BEGIN

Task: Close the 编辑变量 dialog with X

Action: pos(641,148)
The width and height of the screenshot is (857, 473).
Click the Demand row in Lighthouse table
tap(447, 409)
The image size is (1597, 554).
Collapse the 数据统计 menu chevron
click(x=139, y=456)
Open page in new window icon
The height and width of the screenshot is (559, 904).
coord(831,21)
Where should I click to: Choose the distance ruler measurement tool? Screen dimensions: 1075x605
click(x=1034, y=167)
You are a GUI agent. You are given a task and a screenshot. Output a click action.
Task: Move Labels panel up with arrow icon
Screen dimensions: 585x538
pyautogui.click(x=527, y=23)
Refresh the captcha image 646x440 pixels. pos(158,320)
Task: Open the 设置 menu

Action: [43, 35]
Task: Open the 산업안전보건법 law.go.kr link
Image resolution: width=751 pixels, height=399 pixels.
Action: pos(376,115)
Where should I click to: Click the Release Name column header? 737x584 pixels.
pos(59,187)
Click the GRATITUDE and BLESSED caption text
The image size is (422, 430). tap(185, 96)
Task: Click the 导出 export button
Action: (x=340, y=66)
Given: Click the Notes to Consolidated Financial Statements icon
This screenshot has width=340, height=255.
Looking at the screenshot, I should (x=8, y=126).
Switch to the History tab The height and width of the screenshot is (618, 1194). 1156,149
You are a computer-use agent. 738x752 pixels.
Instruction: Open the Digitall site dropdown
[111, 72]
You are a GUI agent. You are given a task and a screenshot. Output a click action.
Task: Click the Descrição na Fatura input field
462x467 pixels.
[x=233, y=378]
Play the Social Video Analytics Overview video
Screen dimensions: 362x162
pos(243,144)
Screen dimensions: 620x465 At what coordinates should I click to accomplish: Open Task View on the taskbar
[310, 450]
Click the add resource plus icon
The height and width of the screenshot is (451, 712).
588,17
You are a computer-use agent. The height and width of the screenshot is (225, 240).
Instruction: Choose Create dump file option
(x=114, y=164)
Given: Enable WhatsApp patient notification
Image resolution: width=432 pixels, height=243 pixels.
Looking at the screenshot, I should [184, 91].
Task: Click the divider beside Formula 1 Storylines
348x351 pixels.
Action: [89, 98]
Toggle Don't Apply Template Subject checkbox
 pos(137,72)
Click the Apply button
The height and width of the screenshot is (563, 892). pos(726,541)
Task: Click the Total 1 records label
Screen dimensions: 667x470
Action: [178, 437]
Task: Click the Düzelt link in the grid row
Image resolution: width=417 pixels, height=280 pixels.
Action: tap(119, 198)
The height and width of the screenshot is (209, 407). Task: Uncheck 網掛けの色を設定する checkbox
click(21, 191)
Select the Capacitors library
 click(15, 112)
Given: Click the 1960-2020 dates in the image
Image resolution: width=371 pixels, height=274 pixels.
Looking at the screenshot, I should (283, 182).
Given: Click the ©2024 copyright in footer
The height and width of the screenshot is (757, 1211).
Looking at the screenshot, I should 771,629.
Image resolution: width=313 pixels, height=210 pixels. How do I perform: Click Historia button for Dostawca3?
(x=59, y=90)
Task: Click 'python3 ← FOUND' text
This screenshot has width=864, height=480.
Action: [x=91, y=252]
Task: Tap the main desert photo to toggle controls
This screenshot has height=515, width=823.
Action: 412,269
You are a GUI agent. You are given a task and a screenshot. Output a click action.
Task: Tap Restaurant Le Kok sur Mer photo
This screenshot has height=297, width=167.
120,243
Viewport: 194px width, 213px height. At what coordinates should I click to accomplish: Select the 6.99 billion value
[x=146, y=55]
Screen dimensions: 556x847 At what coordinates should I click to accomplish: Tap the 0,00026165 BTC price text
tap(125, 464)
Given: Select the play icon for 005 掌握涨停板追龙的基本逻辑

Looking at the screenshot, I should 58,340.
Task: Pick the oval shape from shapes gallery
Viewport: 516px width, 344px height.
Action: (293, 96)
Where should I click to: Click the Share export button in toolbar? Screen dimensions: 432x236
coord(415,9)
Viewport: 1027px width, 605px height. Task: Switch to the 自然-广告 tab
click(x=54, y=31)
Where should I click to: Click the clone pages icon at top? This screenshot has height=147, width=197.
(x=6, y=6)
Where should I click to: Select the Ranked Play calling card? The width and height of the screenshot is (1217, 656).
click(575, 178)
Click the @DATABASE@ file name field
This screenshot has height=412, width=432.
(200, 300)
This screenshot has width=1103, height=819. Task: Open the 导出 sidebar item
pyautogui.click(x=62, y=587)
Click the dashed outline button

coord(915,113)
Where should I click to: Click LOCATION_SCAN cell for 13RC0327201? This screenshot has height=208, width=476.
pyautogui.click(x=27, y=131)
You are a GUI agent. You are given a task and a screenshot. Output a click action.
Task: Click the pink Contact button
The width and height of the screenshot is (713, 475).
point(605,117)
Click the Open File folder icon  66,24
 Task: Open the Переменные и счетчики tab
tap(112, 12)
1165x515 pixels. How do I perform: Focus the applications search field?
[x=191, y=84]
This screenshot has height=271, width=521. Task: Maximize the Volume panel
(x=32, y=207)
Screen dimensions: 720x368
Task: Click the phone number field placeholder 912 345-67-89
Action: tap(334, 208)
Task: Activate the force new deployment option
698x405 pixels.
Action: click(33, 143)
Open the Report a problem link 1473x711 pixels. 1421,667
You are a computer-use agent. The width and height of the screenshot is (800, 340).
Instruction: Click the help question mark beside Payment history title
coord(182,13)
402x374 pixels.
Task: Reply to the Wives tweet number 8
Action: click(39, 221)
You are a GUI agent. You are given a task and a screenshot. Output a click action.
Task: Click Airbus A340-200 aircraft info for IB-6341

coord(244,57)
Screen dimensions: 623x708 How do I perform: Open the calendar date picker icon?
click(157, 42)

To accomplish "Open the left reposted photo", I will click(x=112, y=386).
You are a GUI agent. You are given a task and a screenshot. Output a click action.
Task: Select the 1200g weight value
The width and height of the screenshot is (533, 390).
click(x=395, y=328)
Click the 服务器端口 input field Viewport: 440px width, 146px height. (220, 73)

END

### WHAT THE TASK ASKS:
The records shown above are to be retyped exactly, with none omitted.

### OUTPUT OF THE EXERCISE:
Task: Close the 编辑变量 dialog with X

Action: pos(641,148)
The width and height of the screenshot is (857, 473).
Click the Demand row in Lighthouse table
tap(447, 409)
The image size is (1597, 554).
Collapse the 数据统计 menu chevron
click(x=139, y=456)
Open page in new window icon
The height and width of the screenshot is (559, 904).
coord(831,21)
Where should I click to: Choose the distance ruler measurement tool? Screen dimensions: 1075x605
click(x=1034, y=167)
You are a GUI agent. You are given a task and a screenshot. Output a click action.
Task: Move Labels panel up with arrow icon
Screen dimensions: 585x538
pyautogui.click(x=527, y=23)
Refresh the captcha image 646x440 pixels. pos(158,320)
Task: Open the 设置 menu

Action: [43, 35]
Task: Open the 산업안전보건법 law.go.kr link
Image resolution: width=751 pixels, height=399 pixels.
Action: pos(376,115)
Where should I click to: Click the Release Name column header? 737x584 pixels.
pos(59,187)
Click the GRATITUDE and BLESSED caption text
The image size is (422, 430). tap(185, 96)
Task: Click the 导出 export button
Action: (x=340, y=66)
Given: Click the Notes to Consolidated Financial Statements icon
This screenshot has width=340, height=255.
Looking at the screenshot, I should (x=8, y=126).
Switch to the History tab The height and width of the screenshot is (618, 1194). 1156,149
You are a computer-use agent. 738x752 pixels.
Instruction: Open the Digitall site dropdown
[111, 72]
You are a GUI agent. You are given a task and a screenshot. Output a click action.
Task: Click the Descrição na Fatura input field
462x467 pixels.
[x=233, y=378]
Play the Social Video Analytics Overview video
Screen dimensions: 362x162
pos(243,144)
Screen dimensions: 620x465 At what coordinates should I click to accomplish: Open Task View on the taskbar
[310, 450]
Click the add resource plus icon
The height and width of the screenshot is (451, 712).
588,17
You are a computer-use agent. The height and width of the screenshot is (225, 240).
Instruction: Choose Create dump file option
(x=114, y=164)
Given: Enable WhatsApp patient notification
Image resolution: width=432 pixels, height=243 pixels.
Looking at the screenshot, I should [184, 91].
Task: Click the divider beside Formula 1 Storylines
348x351 pixels.
Action: [89, 98]
Toggle Don't Apply Template Subject checkbox
 pos(137,72)
Click the Apply button
The height and width of the screenshot is (563, 892). pos(726,541)
Task: Click the Total 1 records label
Screen dimensions: 667x470
Action: [178, 437]
Task: Click the Düzelt link in the grid row
Image resolution: width=417 pixels, height=280 pixels.
Action: tap(119, 198)
The height and width of the screenshot is (209, 407). Task: Uncheck 網掛けの色を設定する checkbox
click(21, 191)
Select the Capacitors library
 click(15, 112)
Given: Click the 1960-2020 dates in the image
Image resolution: width=371 pixels, height=274 pixels.
Looking at the screenshot, I should (283, 182).
Given: Click the ©2024 copyright in footer
The height and width of the screenshot is (757, 1211).
Looking at the screenshot, I should 771,629.
Image resolution: width=313 pixels, height=210 pixels. How do I perform: Click Historia button for Dostawca3?
(x=59, y=90)
Task: Click 'python3 ← FOUND' text
This screenshot has width=864, height=480.
Action: [x=91, y=252]
Task: Tap the main desert photo to toggle controls
This screenshot has height=515, width=823.
Action: 412,269
You are a GUI agent. You are given a task and a screenshot. Output a click action.
Task: Tap Restaurant Le Kok sur Mer photo
This screenshot has height=297, width=167.
120,243
Viewport: 194px width, 213px height. At what coordinates should I click to accomplish: Select the 6.99 billion value
[x=146, y=55]
Screen dimensions: 556x847 At what coordinates should I click to accomplish: Tap the 0,00026165 BTC price text
tap(125, 464)
Given: Select the play icon for 005 掌握涨停板追龙的基本逻辑

Looking at the screenshot, I should 58,340.
Task: Pick the oval shape from shapes gallery
Viewport: 516px width, 344px height.
Action: (293, 96)
Where should I click to: Click the Share export button in toolbar? Screen dimensions: 432x236
coord(415,9)
Viewport: 1027px width, 605px height. Task: Switch to the 自然-广告 tab
click(x=54, y=31)
Where should I click to: Click the clone pages icon at top? This screenshot has height=147, width=197.
(x=6, y=6)
Where should I click to: Select the Ranked Play calling card? The width and height of the screenshot is (1217, 656).
click(575, 178)
Click the @DATABASE@ file name field
This screenshot has height=412, width=432.
(200, 300)
This screenshot has width=1103, height=819. Task: Open the 导出 sidebar item
pyautogui.click(x=62, y=587)
Click the dashed outline button

coord(915,113)
Where should I click to: Click LOCATION_SCAN cell for 13RC0327201? This screenshot has height=208, width=476.
pyautogui.click(x=27, y=131)
You are a GUI agent. You are given a task and a screenshot. Output a click action.
Task: Click the pink Contact button
The width and height of the screenshot is (713, 475).
point(605,117)
Click the Open File folder icon  66,24
 Task: Open the Переменные и счетчики tab
tap(112, 12)
1165x515 pixels. How do I perform: Focus the applications search field?
[x=191, y=84]
This screenshot has height=271, width=521. Task: Maximize the Volume panel
(x=32, y=207)
Screen dimensions: 720x368
Task: Click the phone number field placeholder 912 345-67-89
Action: tap(334, 208)
Task: Activate the force new deployment option
698x405 pixels.
Action: click(33, 143)
Open the Report a problem link 1473x711 pixels. 1421,667
You are a computer-use agent. The width and height of the screenshot is (800, 340).
Instruction: Click the help question mark beside Payment history title
coord(182,13)
402x374 pixels.
Task: Reply to the Wives tweet number 8
Action: click(39, 221)
You are a GUI agent. You are given a task and a screenshot. Output a click action.
Task: Click Airbus A340-200 aircraft info for IB-6341

coord(244,57)
Screen dimensions: 623x708 How do I perform: Open the calendar date picker icon?
click(157, 42)

To accomplish "Open the left reposted photo", I will click(x=112, y=386).
You are a GUI agent. You are given a task and a screenshot. Output a click action.
Task: Select the 1200g weight value
The width and height of the screenshot is (533, 390).
click(x=395, y=328)
Click the 服务器端口 input field Viewport: 440px width, 146px height. (220, 73)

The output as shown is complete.